#### [Passage for review]
The Pathos of Politics (113) Punishment


The whole idea of punishment is a childish daydream. ~ English novelist George Orwell

The recorded use of prisons dates to the 2nd millennium BCE. Incarceration was one of many punishments, all of which embraced punitive requital.

Americans distinguish between jail and prison, if not in facility or duration of stay, at least in intent. Whereas jail is detention before trial, prison is the confinement of convicted offenders.

Ancient Egypt

Records of Egyptian prisons date from the period of the Middle Kingdom (2050–1786 bce). Adhering to the principle of Maat, pharaohs had a sacred duty to preserve public order. They and their servants could be neither capricious nor cruel.

Middle Kingdom pharaohs preferred public beatings and imprisonment to the death penalty. Ancient Egyptian prisons alternately resembled fortresses with cells and dungeons or labor camps. Prisoners were expected to work during their confinement; a practice not unique to Egypt. When Samson was imprisoned by the Philistines, he was put to work grinding corn.

Jail and prison were one and the same in ancient Egypt. Nor was there any differentiation of prisoners according to their offense.

Each prison had a warden and staff of guards and scribes. Meticulous records were kept. Prisons economically housed the criminal courts that tried the incarcerated.

Escape from prison was an additional, serious crime.


Contemporaneous civilizations in the Near East had similar practices to Middle Kingdom Egypt. The Babylonian code of Hammurabi provided for several kinds of punishment, including a variety of executions and lesser retributions, including mutilation. The early laws had little mention of prisons, but they were used for debt, theft, and bribery, and for rebellious slaves and foreign captives, as was the practice in Egypt.

The Assyrian empire in 8th century bce imprisoned smugglers, thieves, deserters, and tax evaders. Like its predecessors in the region, foreign captives were a large part of the prison population. Forced labor was an integral part of the Assyrian prisons, which were located close to, or even inside, granaries. The Persian empire that succeeded Assyria had a similar approach to punishment.

#### [Information given]

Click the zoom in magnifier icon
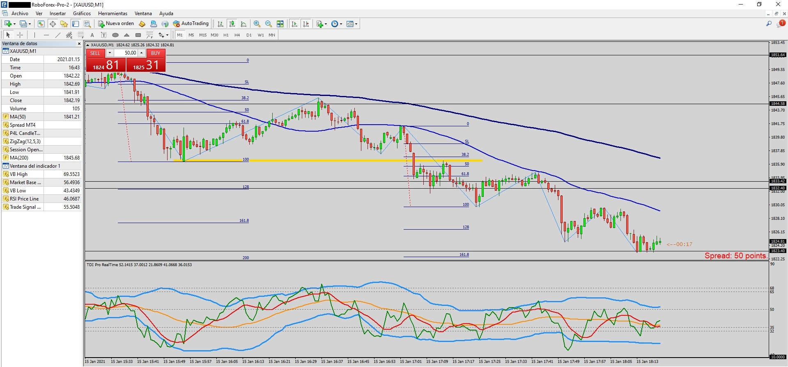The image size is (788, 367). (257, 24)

* * *

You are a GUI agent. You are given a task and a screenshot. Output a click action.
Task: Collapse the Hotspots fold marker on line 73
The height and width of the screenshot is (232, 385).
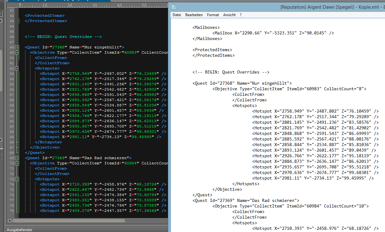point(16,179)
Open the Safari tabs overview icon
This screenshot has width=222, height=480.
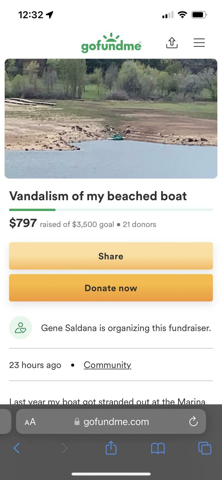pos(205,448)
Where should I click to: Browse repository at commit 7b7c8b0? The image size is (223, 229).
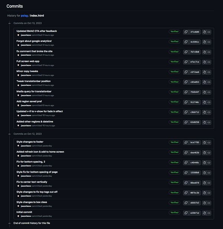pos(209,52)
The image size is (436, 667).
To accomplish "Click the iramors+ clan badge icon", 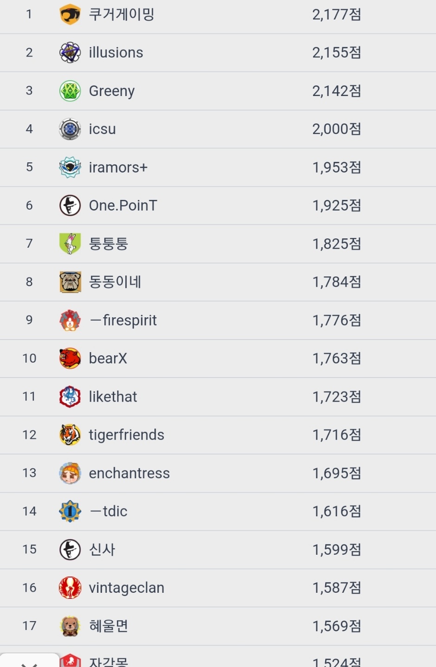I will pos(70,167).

--

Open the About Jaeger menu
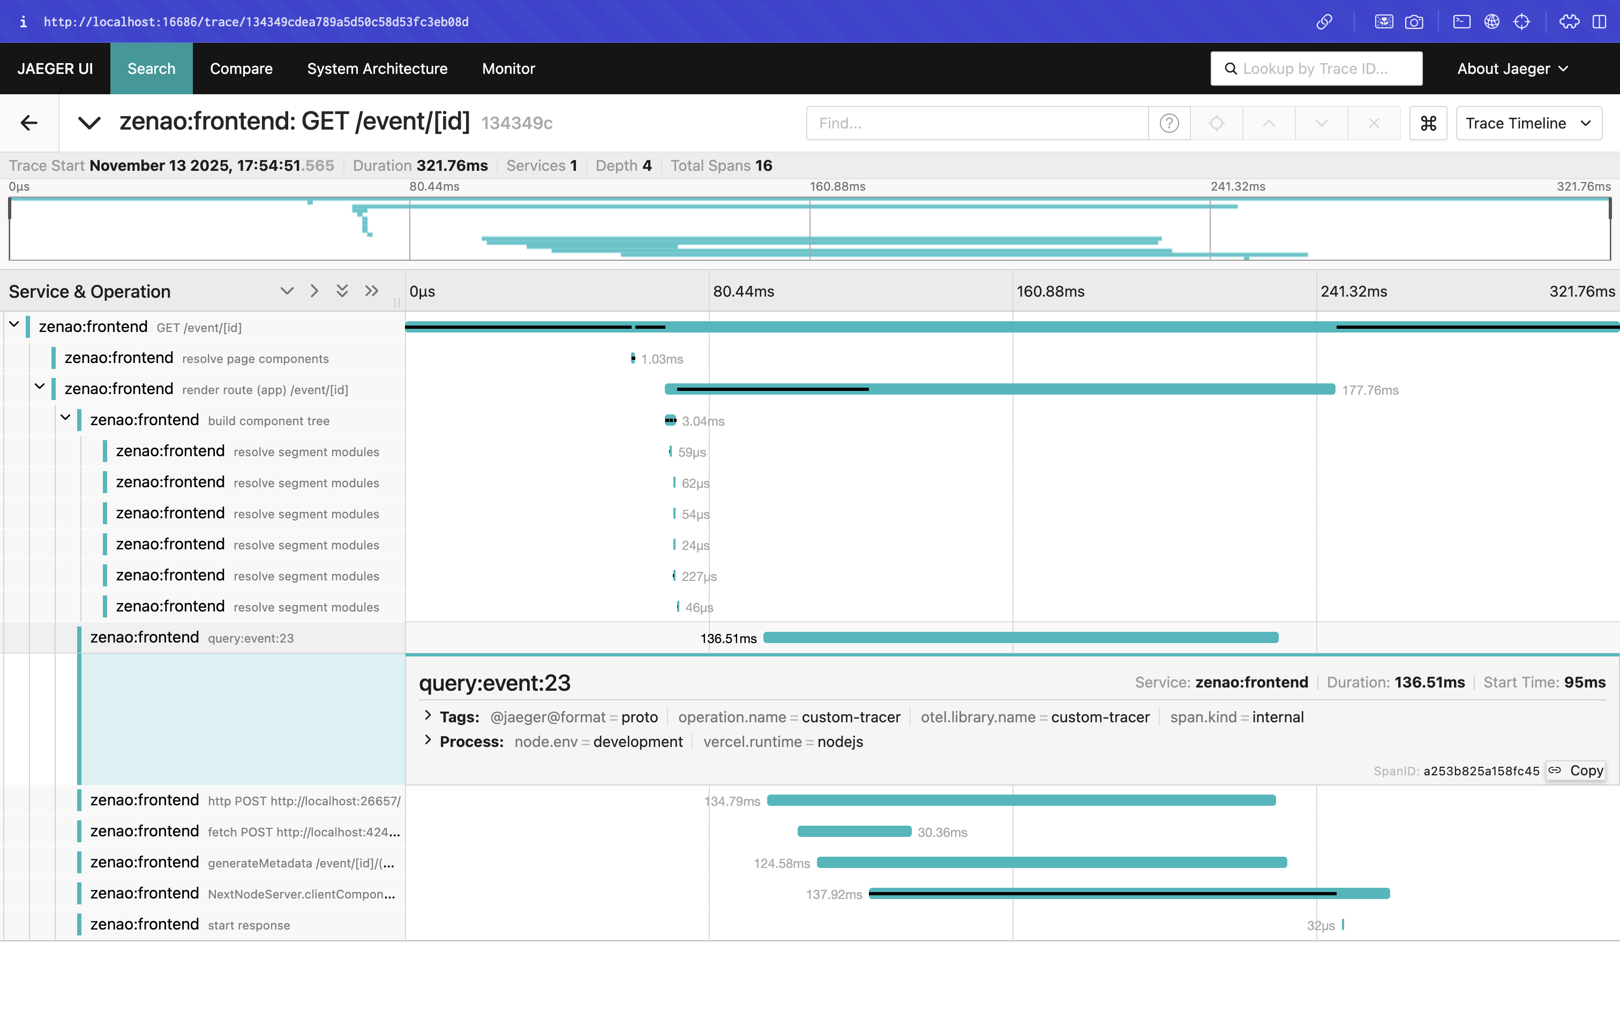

#### [Assignment]
Return the passage on punishment from "Americans distinguish between" down to "work grinding corn.". The listing is separate from the passage on punishment.

#### [Exercise response]
Americans distinguish between jail and prison, if not in facility or duration of stay, at least in intent. Whereas jail is detention before trial, prison is the confinement of convicted offenders.

Ancient Egypt

Records of Egyptian prisons date from the period of the Middle Kingdom (2050–1786 bce). Adhering to the principle of Maat, pharaohs had a sacred duty to preserve public order. They and their servants could be neither capricious nor cruel.

Middle Kingdom pharaohs preferred public beatings and imprisonment to the death penalty. Ancient Egyptian prisons alternately resembled fortresses with cells and dungeons or labor camps. Prisoners were expected to work during their confinement; a practice not unique to Egypt. When Samson was imprisoned by the Philistines, he was put to work grinding corn.